Finding the best hyperparameter of interest without writing hundreds of lines of code for hundreds of models is an important efficiency gain that will greatly assist your future machine learning model building.

An important hyperparameter for the GBM algorithm is the learning rate. But which learning rate is best for this problem? By writing a loop to search through a number of possibilities, collating these and viewing them you can find the best one.

Possible learning rates to try include 0.001, 0.01, 0.05, 0.1, 0.2 and 0.5

In [None]:
# Set the learning rates & results storage
learning_rates = [0.001, 0.01, 0.05, 0.1, 0.2, 0.5]
results_list = []

# Create the for loop to evaluate model predictions for each learning rate
for lr in learning_rates:
    model = GradientBoostingClassifier(learning_rate=lr)
    predictions = model.fit(X_train, y_train).predict(X_test)
    # Save the learning rate and accuracy score
    results_list.append([lr, accuracy_score(y_test, predictions)])

# Gather everything into a DataFrame
results_df = pd.DataFrame(results_list, columns=['learning_rate', 'accuracy'])

learning_rate    accuracy

        0.001    0.7825
    
        0.010    0.8025
        
        0.050    0.8100
        
        0.100    0.7975
        
        0.200    0.7900
        
        0.500    0.7775
        
You efficiently tested a few different values for a single hyperparameter and can easily see which learning rate value was the best. Here, it seems that a learning rate of 0.05 yields the best accuracy.

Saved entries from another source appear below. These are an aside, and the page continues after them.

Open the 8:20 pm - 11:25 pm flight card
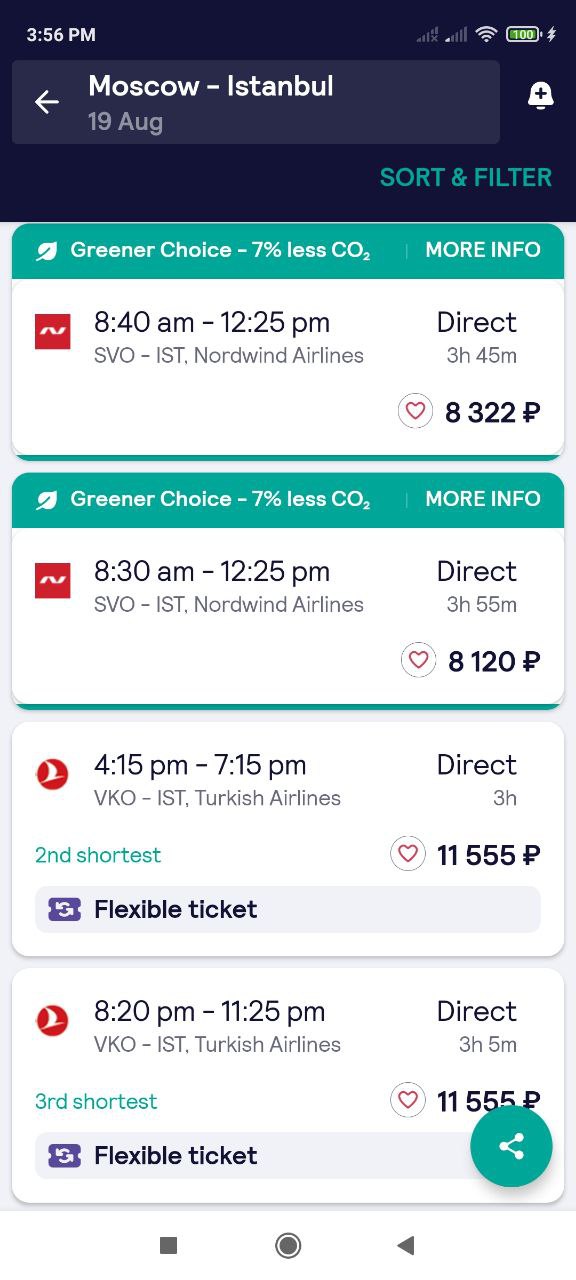 288,1085
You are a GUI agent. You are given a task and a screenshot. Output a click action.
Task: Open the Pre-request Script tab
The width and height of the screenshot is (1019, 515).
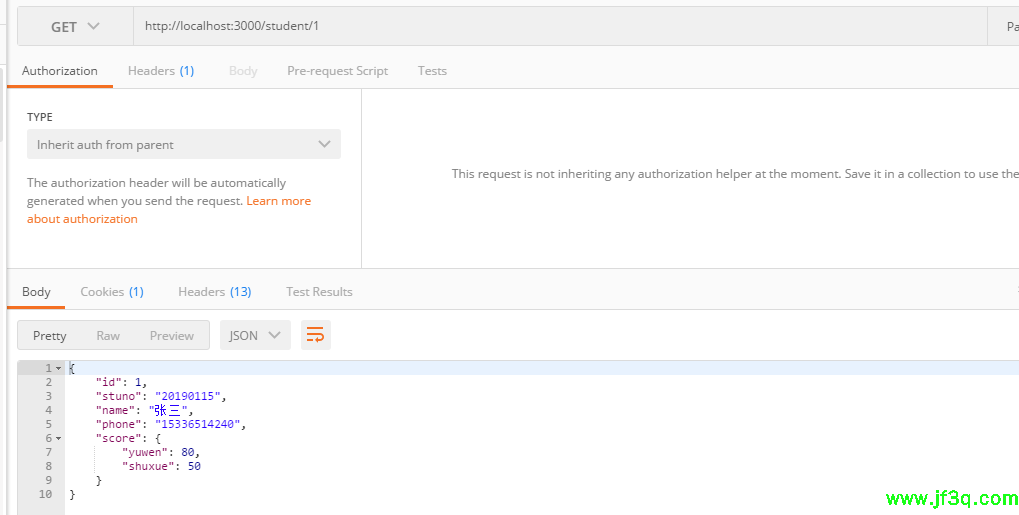[337, 71]
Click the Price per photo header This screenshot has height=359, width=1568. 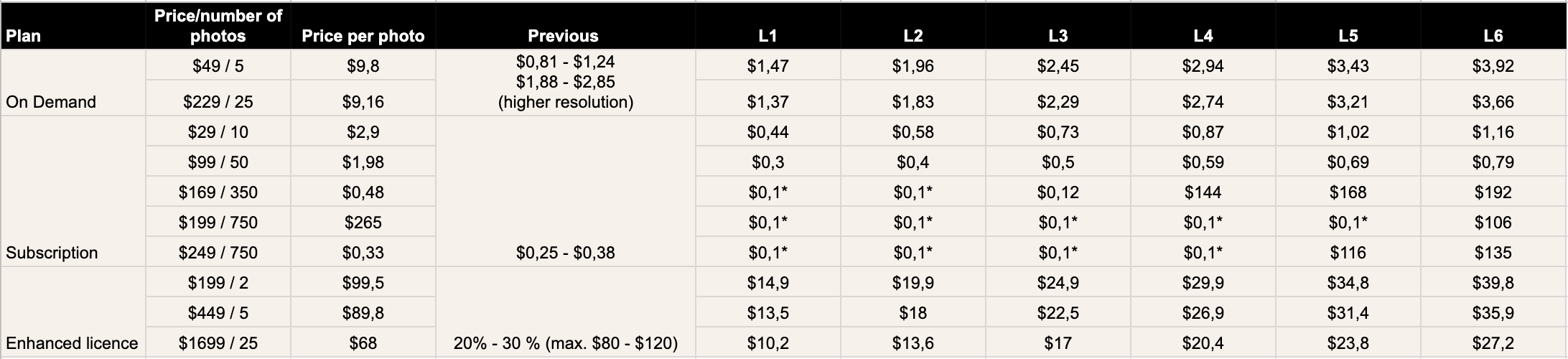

### Building Learning Curves of different hyperparamer values of a single hyperparameter

If we want to test many different values for a single hyperparameter it can be difficult to easily view that in the form of a DataFrame. Previously you learned about a nice trick to analyze this. A graph called a 'learning curve' can nicely demonstrate the effect of increasing or decreasing a particular hyperparameter on the final result.

In [None]:
# Set the learning rates & accuracies list
learn_rates = np.linspace(0.01 , 2, num=30)
accuracies = []

# Create the for loop
for learn_rate in learn_rates:
  	# Create the model, predictions & save the accuracies as before
    model = GradientBoostingClassifier(learning_rate=learn_rate)
    predictions = model.fit(X_train, y_train).predict(X_test)
    accuracies.append(accuracy_score(y_test, predictions))

# Plot results    
plt.plot(learn_rates, accuracies)
plt.gca().set(xlabel='learning_rate', ylabel='Accuracy', title='Accuracy for different learning_rates')
plt.show()

![learning_curve](learning_curve.svg)

You can see that for low values, you get a pretty good accuracy. However once the learning rate pushes much above 1.5, the accuracy starts to drop. You have learned and practiced a useful skill for visualizing large amounts of results for a single hyperparameter.

## Grid Search

Number of models created by evaluating two hyperparameters with 5 and 10 values respectively. Even applying cross validation.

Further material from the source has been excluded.